The things that make you truly happy aren't things. (or so says a billboard I saw recently . . . from a bank. indeed)
Well, we're still in limbo with the cat. I can't put into words how frustrating it is to go from a good day, to a downer day, to a fabulously hopeful great day, to really scary bad day, back to a good day.
So what else, besides the pet situation, is new? It's clear that the seasons are changing. Which should be very inspiring for me, as I begin to write my fall newsletter. Which neeeds to be done this weekend, pretty much. I can string it along for maybe a day or two into next week, but there are real deadlines here, dude. If only I could string a coherent sentence together.

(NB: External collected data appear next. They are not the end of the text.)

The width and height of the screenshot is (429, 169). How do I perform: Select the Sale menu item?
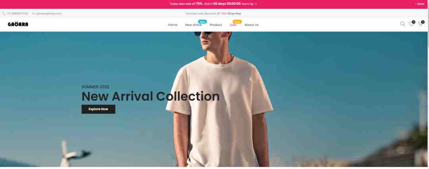click(233, 25)
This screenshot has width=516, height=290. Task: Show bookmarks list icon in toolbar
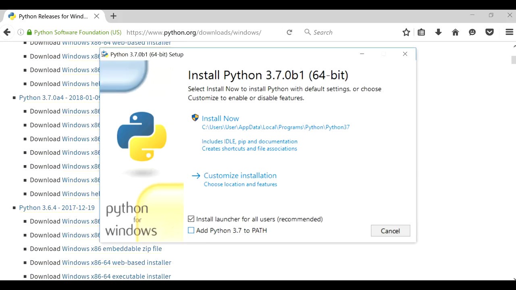click(421, 32)
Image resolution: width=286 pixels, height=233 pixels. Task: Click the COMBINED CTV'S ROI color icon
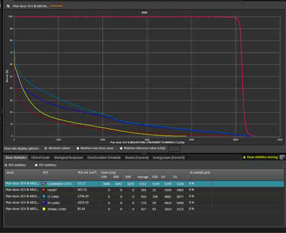tap(44, 184)
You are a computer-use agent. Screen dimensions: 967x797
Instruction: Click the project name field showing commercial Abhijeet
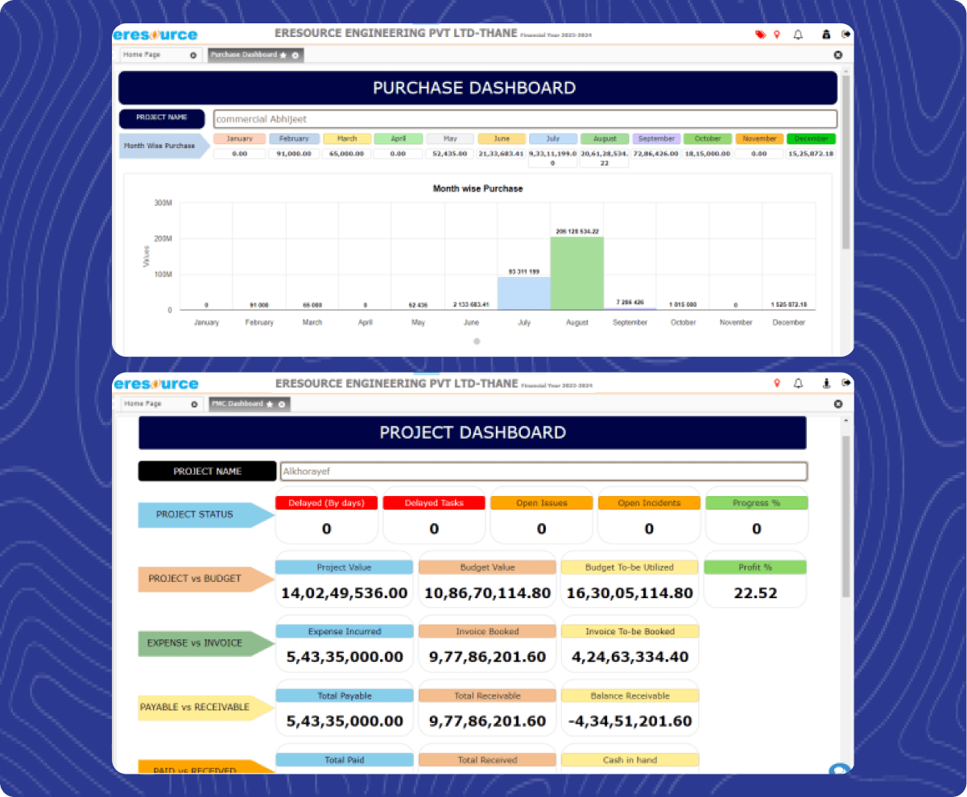click(x=524, y=119)
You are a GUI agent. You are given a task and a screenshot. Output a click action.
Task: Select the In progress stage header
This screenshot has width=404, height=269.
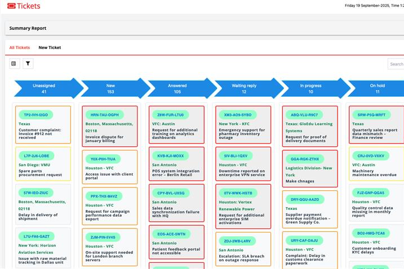coord(310,88)
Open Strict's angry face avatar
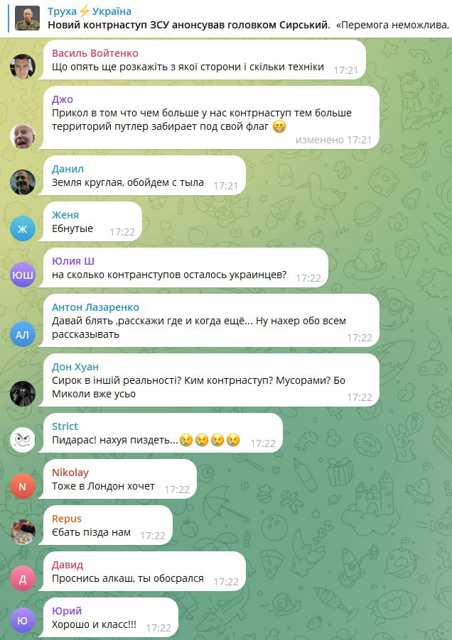Viewport: 452px width, 640px height. point(23,440)
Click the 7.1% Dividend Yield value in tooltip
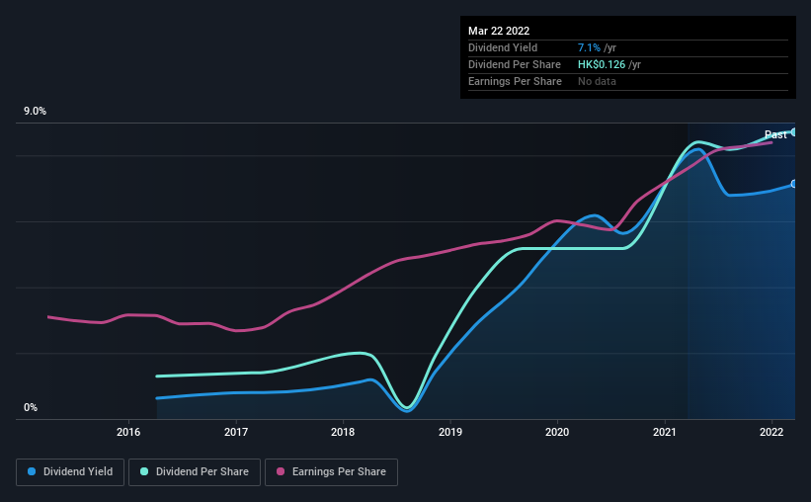811x502 pixels. [589, 47]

As I've been bustling around the yard, tidying up and staring at the sky for long minutes, it appears as if the plants are starting to take notice that the light is fading. The mornings are darker, the evenings earlier. It's been pretty darn chilly overnight, and the windows that have been wide open for months are now being shuttered up when the sun sets. Even the scent in the air is different. It should shape up to be a nice, warm, sunny weekend, full of the final hurrah summer activities before the back-to-school onslaught. But there is no mistaking that our glorious summer is making its way out the door.
Whew! I was able to get a whole paragraph in about the weather. To be honest, I am totally fried. Haven't had enough sleep in days. Schedules all mixed up. Nothing but stress, worry, house cleaning (yes, still) and furiously trying to be productive in the little hours in between all the cat care. So I've been unable to actually write (or type) out anything focused in a few days. I've tried, but really nothing would flow. So this morning I thought to give it one more go, sort of a practice run for getting to work on the other tasks at hand.

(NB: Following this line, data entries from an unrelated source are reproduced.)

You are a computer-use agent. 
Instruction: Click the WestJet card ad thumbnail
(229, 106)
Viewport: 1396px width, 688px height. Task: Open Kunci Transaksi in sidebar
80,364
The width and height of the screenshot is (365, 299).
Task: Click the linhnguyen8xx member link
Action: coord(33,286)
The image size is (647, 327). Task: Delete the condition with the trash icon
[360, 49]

I'm re-looking at everything in the house lately too. Do you do that when the seasons change? Start staring at the furniture and the accessories and wanting to re-decorate the whole place? I spent a chunk of time yesterday morning putting away the little beach postcards, seashells, summer doo dahs that were laying around. The fireplace mantel gets updated for each season, and it's too early for the October pumpkin theme. It's even too early for the September sunflower type stuff. But I'm going ahead and starting the transition. Maybe it's a little bare for the moment. But inspiration will strike to fill up the holes. A vase of olive branches. A new string of twinkie lights that are copper colored. Greens and golds rather than blues and whites.